### Supplied data
>>>>>

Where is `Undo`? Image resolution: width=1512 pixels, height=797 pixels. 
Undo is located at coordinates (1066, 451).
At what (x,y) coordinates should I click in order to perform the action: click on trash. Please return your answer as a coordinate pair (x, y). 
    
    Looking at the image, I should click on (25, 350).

<<<<<
>>>>>

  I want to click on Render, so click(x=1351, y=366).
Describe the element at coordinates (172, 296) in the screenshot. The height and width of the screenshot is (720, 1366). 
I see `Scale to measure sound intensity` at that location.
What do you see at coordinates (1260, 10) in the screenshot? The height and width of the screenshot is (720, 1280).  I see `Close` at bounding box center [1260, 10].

<<<<<
>>>>>

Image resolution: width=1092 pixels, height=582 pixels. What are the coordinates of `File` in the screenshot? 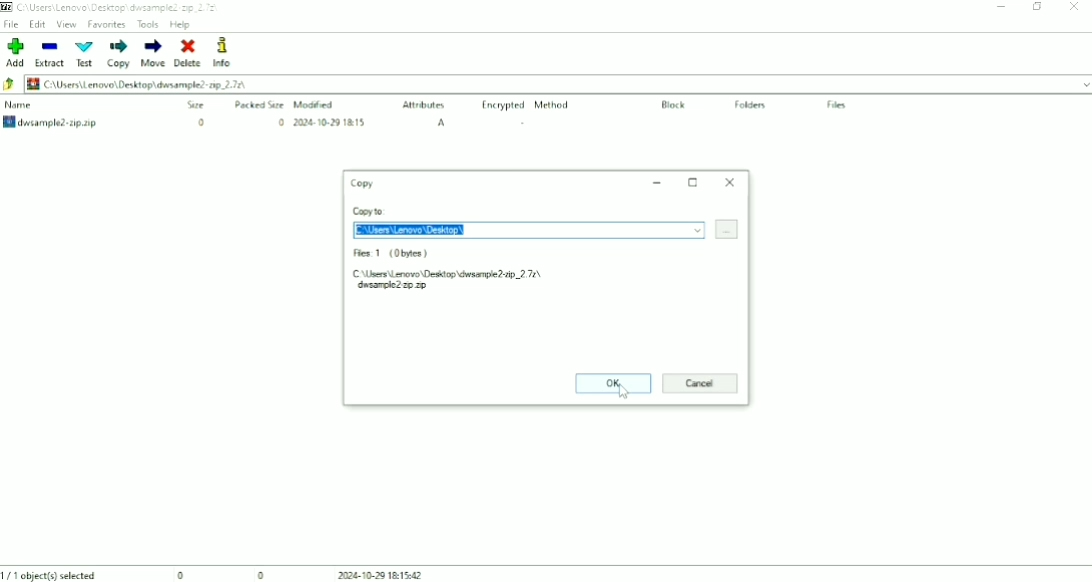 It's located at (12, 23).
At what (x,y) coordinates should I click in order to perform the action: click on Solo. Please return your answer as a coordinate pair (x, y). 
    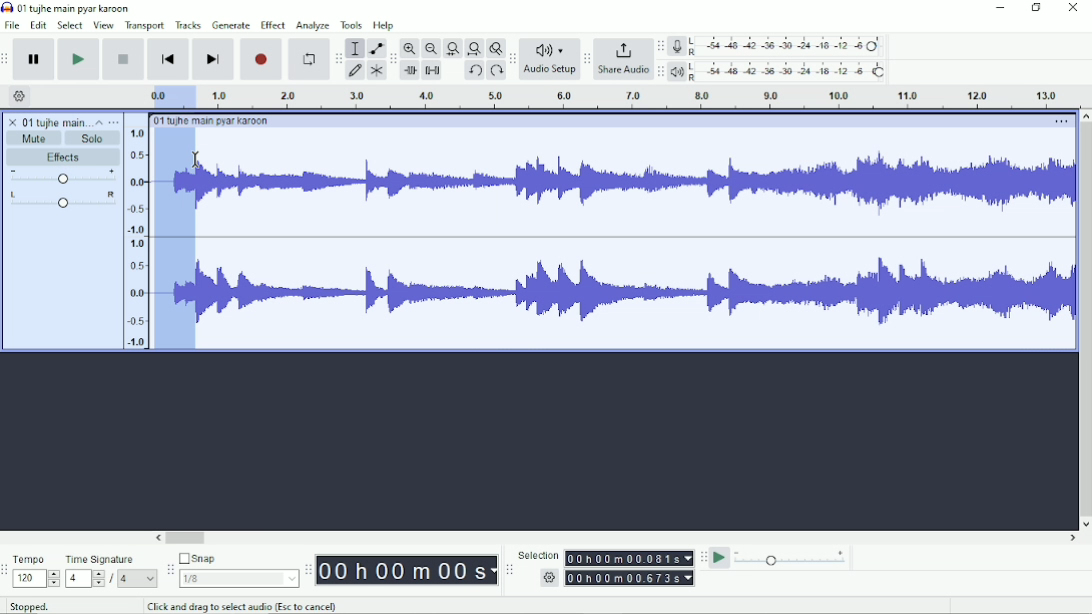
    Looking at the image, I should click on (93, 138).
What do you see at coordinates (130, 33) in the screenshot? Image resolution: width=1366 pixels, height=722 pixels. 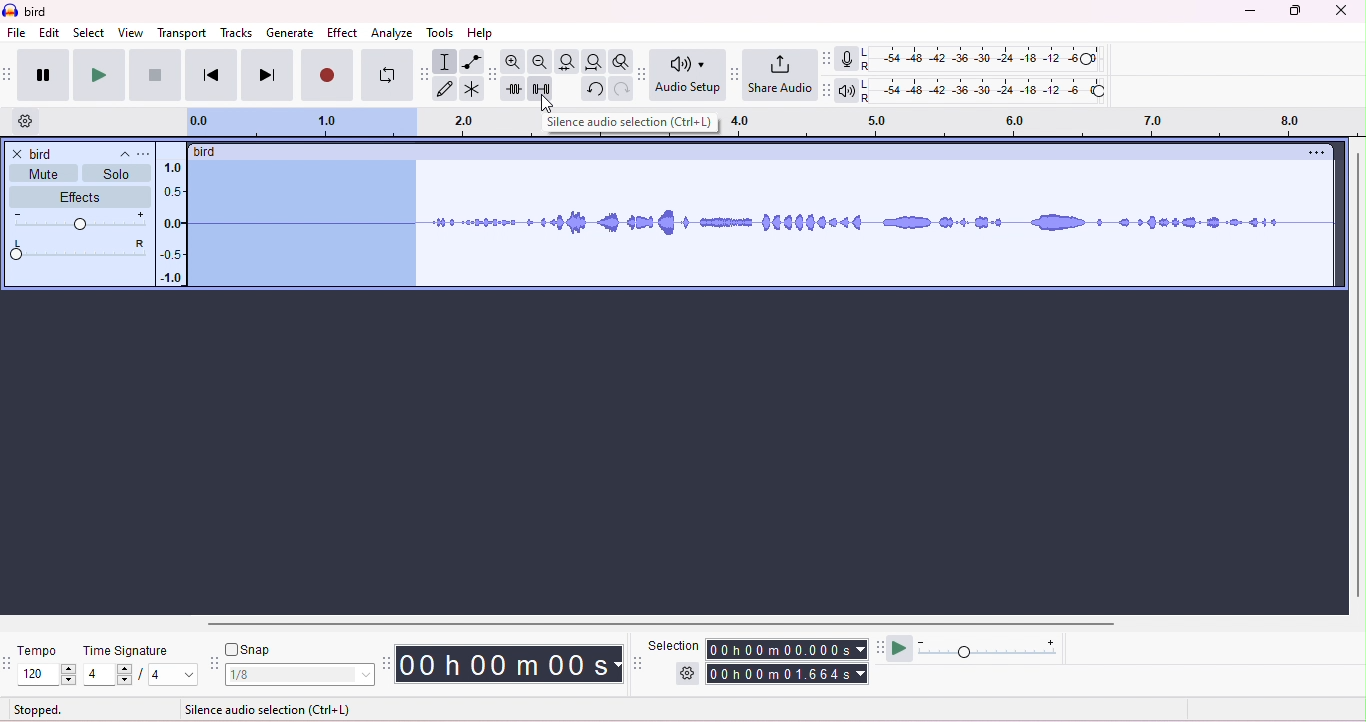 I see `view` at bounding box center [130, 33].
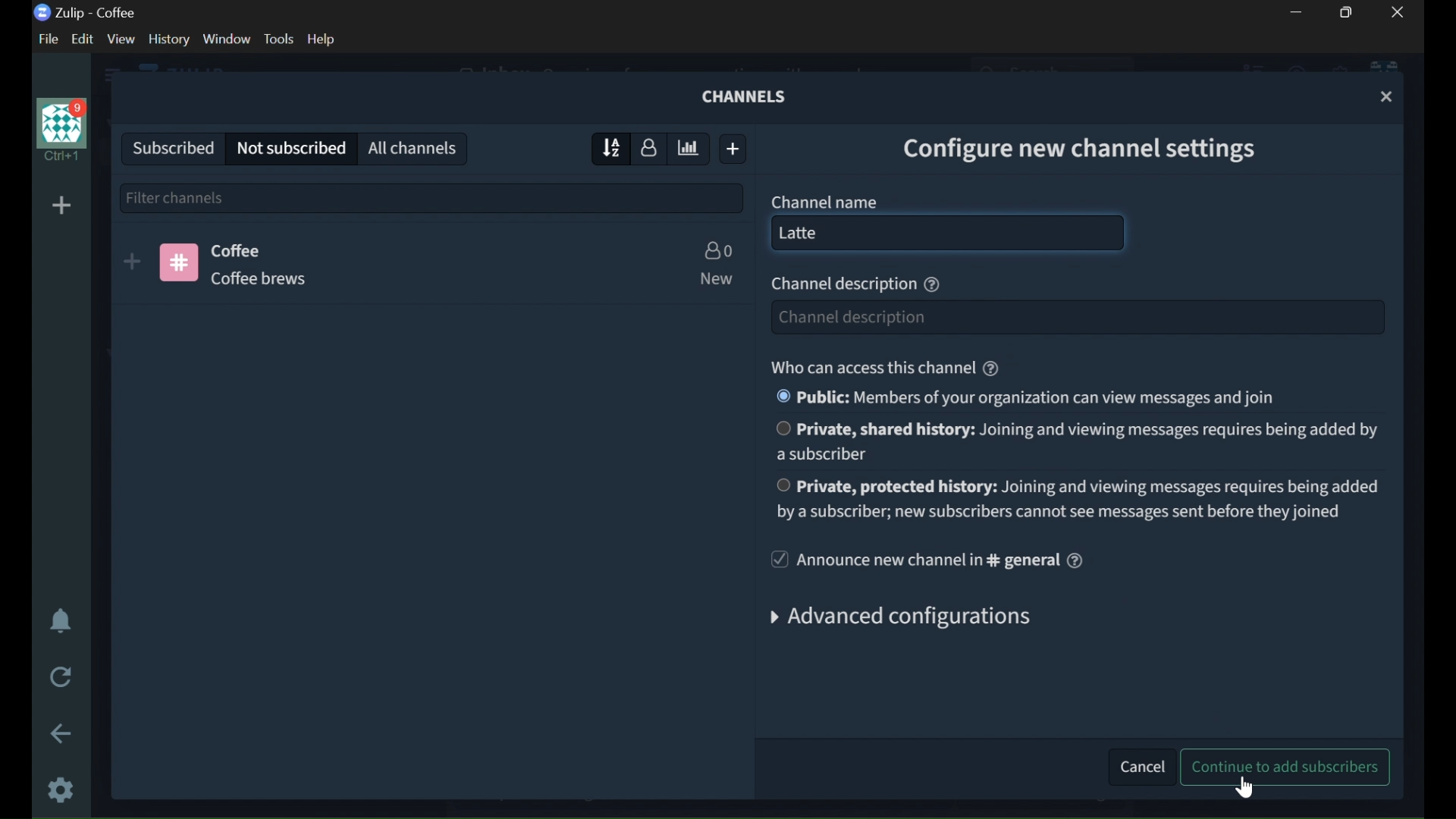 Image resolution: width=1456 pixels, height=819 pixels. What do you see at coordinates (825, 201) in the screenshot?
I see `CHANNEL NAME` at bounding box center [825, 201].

<<<<<

### Instructions to follow
Output the material from the line containing "click on Solo." through the line containing "Looking at the image, I should click on (93, 138).", both ends included, exactly as they appear, leaving out any pictures.

### Solution below
At what (x,y) coordinates should I click in order to perform the action: click on Solo. Please return your answer as a coordinate pair (x, y). 
    Looking at the image, I should click on (93, 138).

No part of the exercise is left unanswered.